To remediate Rate Limiting Bypass in Axum with DynamoDB, use atomic conditional updates so that the check-and-increment occurs as a single DynamoDB operation. This removes race conditions by ensuring that an update only succeeds if the item’s current state matches expectations. Below is a concrete Axum handler using the AWS SDK for Rust (aws-sdk-dynamodb) that implements a safe rate-limiting check with conditional writes.

use aws_sdk_dynamodb::types::AttributeValue;
use aws_sdk_dynamodb::Client;
use std::error::Error;

async fn check_and_increment_rate_limit(
    client: &Client,
    api_key: &str,
    limit: i64,
) -> Result> {
    let key = AttributeValue::S(api_key.to_string());
    // Use UpdateItem with an UpdateExpression and ConditionExpression for atomic check-and-increment
    let output = client.update_item()
        .table_name("api_rate_limits")
        .key("api_key", key.clone())
        .update_expression("SET request_count = if_not_exists(request_count, :zero) + :inc")
        .condition_expression("attribute_not_exists(request_count) OR request_count < :limit")
        .expression_attribute_values(":inc", AttributeValue::N("1".to_string()))
        .expression_attribute_values(":zero", AttributeValue::N("0".to_string()))
        .expression_attribute_values(":limit", AttributeValue::N(limit.to_string()))
        .send()
        .await?;

    // If ConditionCheckFailedException is returned, the limit was exceeded
    if output.sdk_http_metadata().status().map(|s| s.is_success()).unwrap_or(false) {
        Ok(true) // within limit and incremented
    } else {
        // You can inspect the failed condition; for simplicity, treat as over limit
        Ok(false)
    }
}

// In your Axum handler
async fn my_handler(
    client: web::Data,
    key: web::Path,
) -> impl IntoResponse {
    let api_key = key.into_inner();
    let allowed = check_and_increment_rate_limit(&client, &api_key, 100).await.unwrap_or(false);
    if !allowed {
        return (StatusCode::TOO_MANY_REQUESTS, "Rate limit exceeded").into_response();
    }
    // proceed with request handling
    (StatusCode::OK, "OK").into_response()
}

This pattern ensures that the increment and limit check are performed atomically on the DynamoDB server side, avoiding race conditions. Use a strongly consistent read when you must read prior to conditional update for complex logic, but prefer atomic updates whenever possible. Also ensure the DynamoDB table’s partition key is chosen to avoid hot partitions and to isolate tenants or endpoints independently, which reduces the risk of one tenant exhausting another’s quota.

Additionally, implement request deduplication and idempotency keys where appropriate to mitigate duplicate requests caused by retries. For enhanced monitoring, log conditional check failures to detect ongoing bypass attempts. middleBrick’s scans validate whether conditional writes and strongly consistent reads are employed; findings highlight missing safeguards and provide remediation guidance tied to DynamoDB best practices and compliance mappings such as OWASP API Top 10 and SOC2 controls.

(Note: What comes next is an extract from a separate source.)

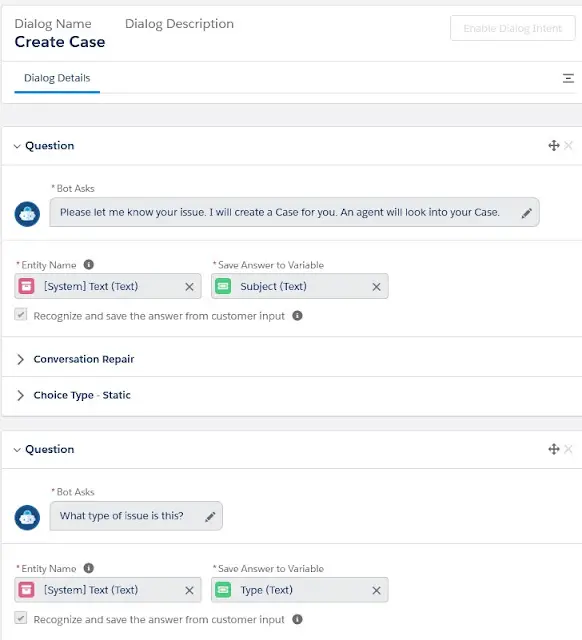Collapse the first Question section
Image resolution: width=582 pixels, height=640 pixels.
[x=17, y=146]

Related CWEs: resourceConsumption

CWE IDNameSeverity
CWE-400Uncontrolled Resource Consumption HIGH
CWE-770Allocation of Resources Without Limits MEDIUM
CWE-799Improper Control of Interaction Frequency MEDIUM
CWE-835Infinite Loop HIGH
CWE-1050Excessive Platform Resource Consumption MEDIUM

Frequently Asked Questions

How can I test if my Axum + DynamoDB rate limiting is vulnerable to bypass?
Send a burst of concurrent requests to the endpoint and observe whether the server enforces the intended limit. middleBrick performs this by checking for missing conditional writes and inconsistent enforcement; you can reproduce by hammering the endpoint and inspecting logs for counter increments that exceed expectations.
Does using DynamoDB’s ConditionalWrite eliminate all rate limiting bypass risks?
Conditional writes significantly reduce race-condition risks but do not eliminate all bypass vectors. Ensure the condition expression accurately reflects your limit policy, use strongly consistent reads when necessary, choose partition keys to avoid hot partitions, and validate that the key scope (e.g., per endpoint or per tenant) aligns with your intended enforcement granularity.